### THE INPUT
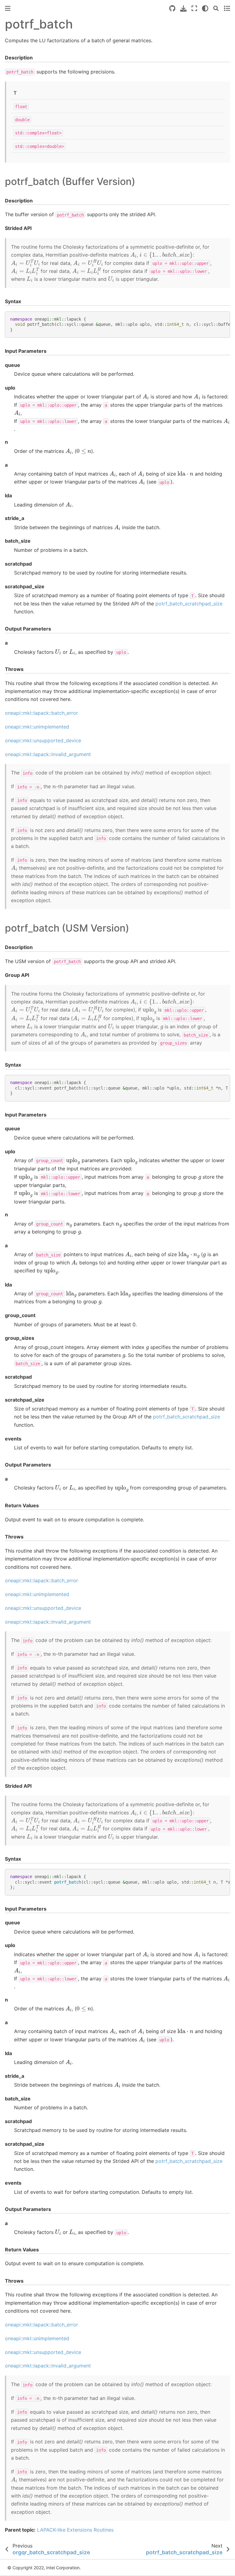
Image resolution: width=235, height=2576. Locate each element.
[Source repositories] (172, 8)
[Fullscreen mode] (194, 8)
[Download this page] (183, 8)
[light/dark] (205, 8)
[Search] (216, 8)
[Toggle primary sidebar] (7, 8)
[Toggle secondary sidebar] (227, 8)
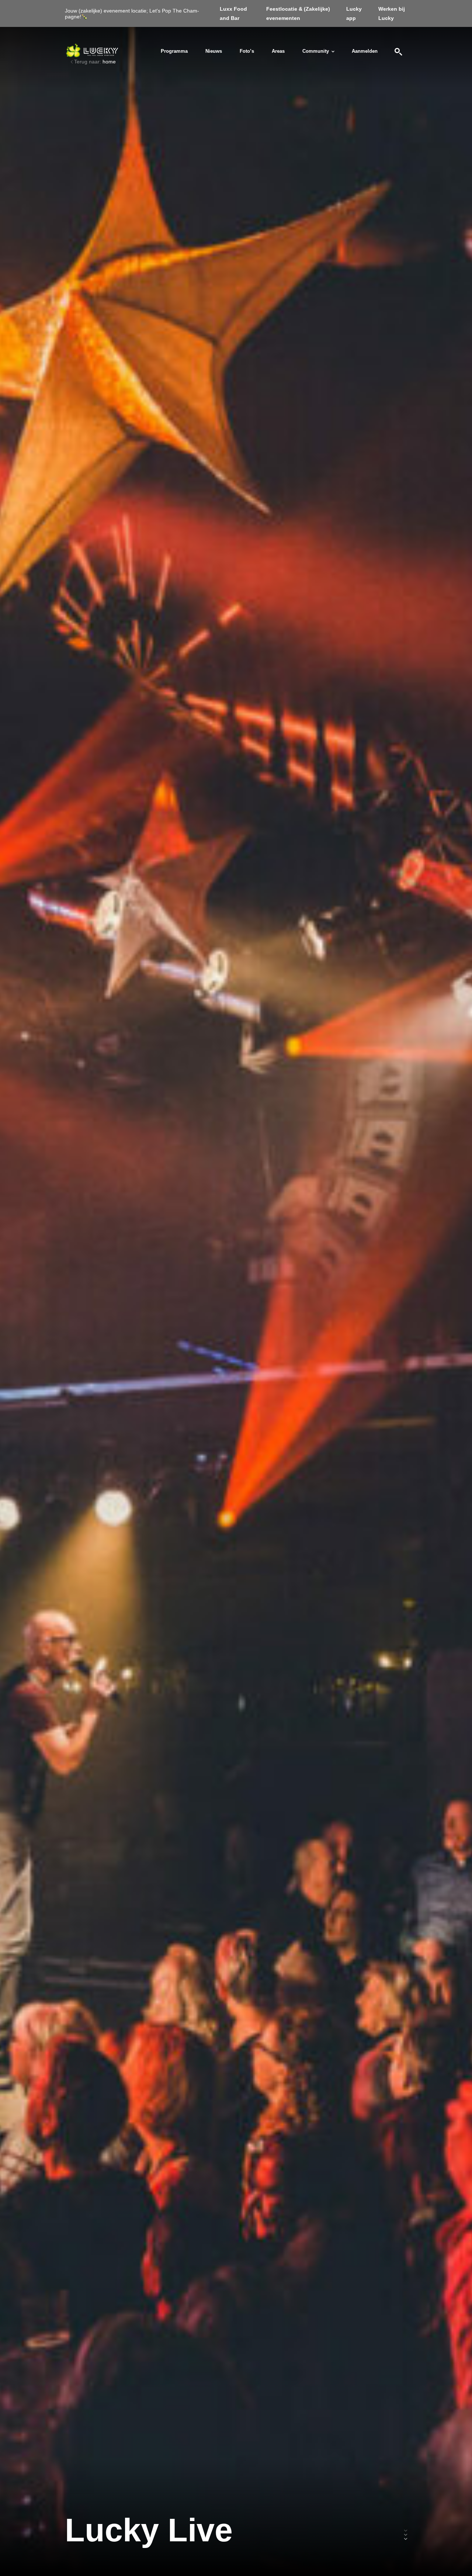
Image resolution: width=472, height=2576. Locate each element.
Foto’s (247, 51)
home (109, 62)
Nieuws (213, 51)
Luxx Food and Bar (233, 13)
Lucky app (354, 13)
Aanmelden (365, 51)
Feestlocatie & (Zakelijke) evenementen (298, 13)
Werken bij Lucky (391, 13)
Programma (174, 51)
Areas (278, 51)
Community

### TASK TO CARRY OUT
Give the listing above again word for word, without its pictures.

### ANSWER TO THE PROBLEM
Image resolution: width=235, height=2576. Locate each element.
[Source repositories] (172, 8)
[Fullscreen mode] (194, 8)
[Download this page] (183, 8)
[light/dark] (205, 8)
[Search] (216, 8)
[Toggle primary sidebar] (7, 8)
[Toggle secondary sidebar] (227, 8)
Image resolution: width=472, height=2576. Locate each element.
Foto’s (247, 51)
home (109, 62)
Nieuws (213, 51)
Luxx Food and Bar (233, 13)
Lucky app (354, 13)
Aanmelden (365, 51)
Feestlocatie & (Zakelijke) evenementen (298, 13)
Werken bij Lucky (391, 13)
Programma (174, 51)
Areas (278, 51)
Community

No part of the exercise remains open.